Professional Development changing standards

If there is one thing the NCLB taught us, that would be poor metrics and evaluations leads to teacher and student underperformance.

Bill Gates agrees, there should be a fairer way to evaluate a teacher in the classroom. Let’s use our resources and invest our money into technology that drives better professional development and evaluation metrics.

Many companies offer PD courses for employees seeking certifications and skills training. Courses are conducted onsite in a neighborhood facility, via webinar training or within an online learning management system.

PD organizations nationwide:

International Society of Technology in Education (ISTE) – Making connections with professional learning opportunities

MindEdge – Massachusetts owned company offering narrative learning-based courses blended with innovative technology for Higher Ed clients (Check out their blog for the definition of interactivity in learning)

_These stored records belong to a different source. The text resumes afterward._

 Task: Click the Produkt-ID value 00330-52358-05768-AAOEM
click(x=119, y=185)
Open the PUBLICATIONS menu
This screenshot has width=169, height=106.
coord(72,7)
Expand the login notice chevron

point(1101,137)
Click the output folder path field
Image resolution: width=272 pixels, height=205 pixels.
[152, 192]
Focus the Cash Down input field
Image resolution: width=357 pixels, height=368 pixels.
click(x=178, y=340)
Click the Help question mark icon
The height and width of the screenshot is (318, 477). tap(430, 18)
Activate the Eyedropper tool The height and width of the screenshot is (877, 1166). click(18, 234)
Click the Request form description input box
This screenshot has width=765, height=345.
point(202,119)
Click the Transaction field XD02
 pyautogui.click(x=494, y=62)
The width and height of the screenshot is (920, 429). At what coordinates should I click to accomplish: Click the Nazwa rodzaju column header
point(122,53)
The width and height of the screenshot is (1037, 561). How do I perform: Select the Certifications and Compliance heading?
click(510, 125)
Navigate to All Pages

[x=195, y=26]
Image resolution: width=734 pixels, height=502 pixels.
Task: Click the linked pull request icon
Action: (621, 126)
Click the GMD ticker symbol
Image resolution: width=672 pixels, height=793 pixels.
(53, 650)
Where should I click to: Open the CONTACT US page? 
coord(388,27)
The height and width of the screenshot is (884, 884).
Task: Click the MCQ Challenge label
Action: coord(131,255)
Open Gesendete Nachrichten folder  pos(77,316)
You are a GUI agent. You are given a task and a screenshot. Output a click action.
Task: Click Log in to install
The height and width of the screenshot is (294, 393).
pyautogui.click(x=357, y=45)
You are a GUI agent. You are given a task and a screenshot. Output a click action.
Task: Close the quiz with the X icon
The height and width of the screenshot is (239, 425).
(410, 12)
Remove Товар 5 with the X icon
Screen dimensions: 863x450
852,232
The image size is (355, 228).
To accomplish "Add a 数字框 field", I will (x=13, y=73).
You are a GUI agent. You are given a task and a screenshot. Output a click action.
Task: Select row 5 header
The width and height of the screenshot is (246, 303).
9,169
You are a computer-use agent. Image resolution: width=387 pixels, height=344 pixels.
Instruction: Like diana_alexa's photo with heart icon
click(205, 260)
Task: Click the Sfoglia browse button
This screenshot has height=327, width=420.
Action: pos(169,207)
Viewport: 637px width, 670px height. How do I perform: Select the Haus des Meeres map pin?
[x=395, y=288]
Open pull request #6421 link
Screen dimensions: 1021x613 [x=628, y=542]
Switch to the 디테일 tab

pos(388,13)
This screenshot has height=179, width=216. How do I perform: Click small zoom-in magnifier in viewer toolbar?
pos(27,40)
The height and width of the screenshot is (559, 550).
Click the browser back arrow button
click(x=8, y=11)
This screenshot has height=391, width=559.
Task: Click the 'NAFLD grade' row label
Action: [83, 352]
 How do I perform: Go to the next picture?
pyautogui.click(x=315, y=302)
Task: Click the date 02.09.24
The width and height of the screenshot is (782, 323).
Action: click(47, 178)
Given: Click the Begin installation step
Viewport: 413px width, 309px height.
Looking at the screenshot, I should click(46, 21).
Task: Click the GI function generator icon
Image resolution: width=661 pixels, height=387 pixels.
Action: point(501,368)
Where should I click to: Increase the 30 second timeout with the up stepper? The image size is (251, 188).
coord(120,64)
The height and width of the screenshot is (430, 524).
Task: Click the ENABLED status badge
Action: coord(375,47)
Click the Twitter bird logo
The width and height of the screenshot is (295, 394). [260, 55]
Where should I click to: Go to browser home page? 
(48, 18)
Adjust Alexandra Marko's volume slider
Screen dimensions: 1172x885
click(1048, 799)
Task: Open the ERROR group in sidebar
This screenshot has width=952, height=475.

Educational Technology Training Center – Associated with the Richard Stockton School of Education, ETTC offers professional development aimed at increasing student achievement


After effects of NCLB Legislation

Education policies has been down a shaky road since the Elementary and Secondary Education Act (ESEA) was first administered in 1965, allowing federal funding for K12 schools. ESEA has changed many names since its inception and each transformation inherits the same goal: encourage an incentive program for outstanding performance. The ESEA Act was reauthorized as No Child Left Behind in 2001.

No Child Left Behind was administered to improve educational opportunities for low income students and to deliver accountability measures for underperforming districts. Mandatory each year under this act, students are tested in math and reading in grades 3-8 and once during grades 10-12. Annually students are tested once in science in grades 3-5, 6-8 and 10-12. These test scores must be published publicly with mention to any special populations including disabilities, ethnicity and family household income.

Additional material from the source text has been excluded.